[Start]

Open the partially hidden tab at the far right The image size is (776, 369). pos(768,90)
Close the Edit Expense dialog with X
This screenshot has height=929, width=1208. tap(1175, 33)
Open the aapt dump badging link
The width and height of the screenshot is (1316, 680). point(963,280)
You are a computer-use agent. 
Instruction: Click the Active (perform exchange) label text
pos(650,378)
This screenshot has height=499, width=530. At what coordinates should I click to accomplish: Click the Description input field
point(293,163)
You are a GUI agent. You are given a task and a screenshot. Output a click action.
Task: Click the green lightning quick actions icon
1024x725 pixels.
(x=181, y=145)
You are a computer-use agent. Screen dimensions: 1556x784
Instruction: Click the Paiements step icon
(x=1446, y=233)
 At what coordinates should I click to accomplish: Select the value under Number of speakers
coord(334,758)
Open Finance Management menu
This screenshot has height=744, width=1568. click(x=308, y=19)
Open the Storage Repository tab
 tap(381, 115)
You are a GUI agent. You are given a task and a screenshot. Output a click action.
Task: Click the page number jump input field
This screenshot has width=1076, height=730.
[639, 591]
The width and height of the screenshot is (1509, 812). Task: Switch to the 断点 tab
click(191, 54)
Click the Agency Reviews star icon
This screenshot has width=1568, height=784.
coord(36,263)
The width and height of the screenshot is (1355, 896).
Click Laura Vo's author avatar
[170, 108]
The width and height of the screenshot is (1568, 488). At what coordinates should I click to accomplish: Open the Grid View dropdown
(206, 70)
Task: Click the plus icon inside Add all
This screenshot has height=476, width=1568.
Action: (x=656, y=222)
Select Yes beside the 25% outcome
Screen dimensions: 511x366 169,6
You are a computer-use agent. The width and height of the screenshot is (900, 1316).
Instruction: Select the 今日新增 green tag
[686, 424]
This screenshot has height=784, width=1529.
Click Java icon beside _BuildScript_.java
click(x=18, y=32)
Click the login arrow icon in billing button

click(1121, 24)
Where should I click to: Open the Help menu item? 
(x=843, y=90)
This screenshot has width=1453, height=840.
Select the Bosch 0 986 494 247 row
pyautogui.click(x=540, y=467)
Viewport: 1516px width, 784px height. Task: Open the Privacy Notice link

[End]

- **Given instruction**:
Return all of the material above word for word, keeping every line in its original order.

- **Response to the task**:
Open the partially hidden tab at the far right The image size is (776, 369). pos(768,90)
Close the Edit Expense dialog with X
This screenshot has height=929, width=1208. tap(1175, 33)
Open the aapt dump badging link
The width and height of the screenshot is (1316, 680). point(963,280)
You are a computer-use agent. 
Instruction: Click the Active (perform exchange) label text
pos(650,378)
This screenshot has height=499, width=530. At what coordinates should I click to accomplish: Click the Description input field
point(293,163)
You are a GUI agent. You are given a task and a screenshot. Output a click action.
Task: Click the green lightning quick actions icon
1024x725 pixels.
(x=181, y=145)
You are a computer-use agent. Screen dimensions: 1556x784
Instruction: Click the Paiements step icon
(x=1446, y=233)
 At what coordinates should I click to accomplish: Select the value under Number of speakers
coord(334,758)
Open Finance Management menu
This screenshot has height=744, width=1568. click(x=308, y=19)
Open the Storage Repository tab
 tap(381, 115)
You are a GUI agent. You are given a task and a screenshot. Output a click action.
Task: Click the page number jump input field
This screenshot has width=1076, height=730.
[639, 591]
The width and height of the screenshot is (1509, 812). Task: Switch to the 断点 tab
click(191, 54)
Click the Agency Reviews star icon
This screenshot has width=1568, height=784.
coord(36,263)
The width and height of the screenshot is (1355, 896).
Click Laura Vo's author avatar
[170, 108]
The width and height of the screenshot is (1568, 488). At what coordinates should I click to accomplish: Open the Grid View dropdown
(206, 70)
Task: Click the plus icon inside Add all
This screenshot has height=476, width=1568.
Action: (x=656, y=222)
Select Yes beside the 25% outcome
Screen dimensions: 511x366 169,6
You are a computer-use agent. The width and height of the screenshot is (900, 1316).
Instruction: Select the 今日新增 green tag
[686, 424]
This screenshot has height=784, width=1529.
Click Java icon beside _BuildScript_.java
click(x=18, y=32)
Click the login arrow icon in billing button

click(1121, 24)
Where should I click to: Open the Help menu item? 
(x=843, y=90)
This screenshot has width=1453, height=840.
Select the Bosch 0 986 494 247 row
pyautogui.click(x=540, y=467)
Viewport: 1516px width, 784px height. Task: Open the Privacy Notice link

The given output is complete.